Exercise prompt - Transcribe each record below character for character.

START Data in this exercise

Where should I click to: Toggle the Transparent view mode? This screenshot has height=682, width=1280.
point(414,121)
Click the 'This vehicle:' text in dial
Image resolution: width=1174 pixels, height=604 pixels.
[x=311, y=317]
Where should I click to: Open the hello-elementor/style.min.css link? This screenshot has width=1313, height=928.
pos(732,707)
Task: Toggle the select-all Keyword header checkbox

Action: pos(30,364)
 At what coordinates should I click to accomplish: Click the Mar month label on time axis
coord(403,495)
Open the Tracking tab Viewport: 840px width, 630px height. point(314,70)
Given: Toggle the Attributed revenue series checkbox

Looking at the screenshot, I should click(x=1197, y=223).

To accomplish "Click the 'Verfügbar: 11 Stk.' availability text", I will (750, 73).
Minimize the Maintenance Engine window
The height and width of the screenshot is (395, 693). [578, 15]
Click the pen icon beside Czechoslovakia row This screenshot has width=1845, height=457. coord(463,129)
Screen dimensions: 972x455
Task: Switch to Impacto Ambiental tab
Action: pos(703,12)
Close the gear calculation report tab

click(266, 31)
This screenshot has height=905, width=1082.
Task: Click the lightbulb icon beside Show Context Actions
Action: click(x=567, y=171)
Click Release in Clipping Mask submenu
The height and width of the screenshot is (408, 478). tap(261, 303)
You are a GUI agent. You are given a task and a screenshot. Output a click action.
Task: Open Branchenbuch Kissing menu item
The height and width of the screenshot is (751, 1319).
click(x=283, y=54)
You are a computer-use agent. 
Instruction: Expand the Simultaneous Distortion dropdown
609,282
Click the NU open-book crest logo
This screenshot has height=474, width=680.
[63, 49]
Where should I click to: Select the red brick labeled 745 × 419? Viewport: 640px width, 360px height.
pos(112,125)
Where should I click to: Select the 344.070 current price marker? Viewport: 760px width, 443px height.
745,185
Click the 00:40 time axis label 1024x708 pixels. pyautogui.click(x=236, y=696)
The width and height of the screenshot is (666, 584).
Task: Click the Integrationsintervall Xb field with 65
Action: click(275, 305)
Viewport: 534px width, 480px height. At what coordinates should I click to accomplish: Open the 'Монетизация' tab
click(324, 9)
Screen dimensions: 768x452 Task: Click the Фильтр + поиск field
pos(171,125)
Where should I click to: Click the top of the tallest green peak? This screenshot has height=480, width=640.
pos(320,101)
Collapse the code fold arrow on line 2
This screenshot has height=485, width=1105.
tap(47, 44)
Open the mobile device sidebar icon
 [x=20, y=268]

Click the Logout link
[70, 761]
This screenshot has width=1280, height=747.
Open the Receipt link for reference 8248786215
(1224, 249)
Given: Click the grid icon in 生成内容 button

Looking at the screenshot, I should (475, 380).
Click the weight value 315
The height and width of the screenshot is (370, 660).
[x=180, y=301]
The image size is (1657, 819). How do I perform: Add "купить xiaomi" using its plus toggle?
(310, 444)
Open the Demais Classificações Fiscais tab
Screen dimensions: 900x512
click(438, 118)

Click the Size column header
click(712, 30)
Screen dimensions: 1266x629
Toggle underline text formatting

END Data in this exercise

Written reply -
Where should I click to: Toggle the Transparent view mode? This screenshot has height=682, width=1280.
point(414,121)
Click the 'This vehicle:' text in dial
Image resolution: width=1174 pixels, height=604 pixels.
[x=311, y=317]
Where should I click to: Open the hello-elementor/style.min.css link? This screenshot has width=1313, height=928.
pos(732,707)
Task: Toggle the select-all Keyword header checkbox

Action: pos(30,364)
 At what coordinates should I click to accomplish: Click the Mar month label on time axis
coord(403,495)
Open the Tracking tab Viewport: 840px width, 630px height. point(314,70)
Given: Toggle the Attributed revenue series checkbox

Looking at the screenshot, I should click(x=1197, y=223).

To accomplish "Click the 'Verfügbar: 11 Stk.' availability text", I will (750, 73).
Minimize the Maintenance Engine window
The height and width of the screenshot is (395, 693). [578, 15]
Click the pen icon beside Czechoslovakia row This screenshot has width=1845, height=457. coord(463,129)
Screen dimensions: 972x455
Task: Switch to Impacto Ambiental tab
Action: pos(703,12)
Close the gear calculation report tab

click(266, 31)
This screenshot has height=905, width=1082.
Task: Click the lightbulb icon beside Show Context Actions
Action: click(x=567, y=171)
Click Release in Clipping Mask submenu
The height and width of the screenshot is (408, 478). tap(261, 303)
You are a GUI agent. You are given a task and a screenshot. Output a click action.
Task: Open Branchenbuch Kissing menu item
The height and width of the screenshot is (751, 1319).
click(x=283, y=54)
You are a computer-use agent. 
Instruction: Expand the Simultaneous Distortion dropdown
609,282
Click the NU open-book crest logo
This screenshot has height=474, width=680.
[63, 49]
Where should I click to: Select the red brick labeled 745 × 419? Viewport: 640px width, 360px height.
pos(112,125)
Where should I click to: Select the 344.070 current price marker? Viewport: 760px width, 443px height.
745,185
Click the 00:40 time axis label 1024x708 pixels. pyautogui.click(x=236, y=696)
The width and height of the screenshot is (666, 584).
Task: Click the Integrationsintervall Xb field with 65
Action: click(275, 305)
Viewport: 534px width, 480px height. At what coordinates should I click to accomplish: Open the 'Монетизация' tab
click(324, 9)
Screen dimensions: 768x452 Task: Click the Фильтр + поиск field
pos(171,125)
Where should I click to: Click the top of the tallest green peak? This screenshot has height=480, width=640.
pos(320,101)
Collapse the code fold arrow on line 2
This screenshot has height=485, width=1105.
tap(47, 44)
Open the mobile device sidebar icon
 [x=20, y=268]

Click the Logout link
[70, 761]
This screenshot has width=1280, height=747.
Open the Receipt link for reference 8248786215
(1224, 249)
Given: Click the grid icon in 生成内容 button

Looking at the screenshot, I should (475, 380).
Click the weight value 315
The height and width of the screenshot is (370, 660).
[x=180, y=301]
The image size is (1657, 819). How do I perform: Add "купить xiaomi" using its plus toggle?
(310, 444)
Open the Demais Classificações Fiscais tab
Screen dimensions: 900x512
click(438, 118)

Click the Size column header
click(712, 30)
Screen dimensions: 1266x629
Toggle underline text formatting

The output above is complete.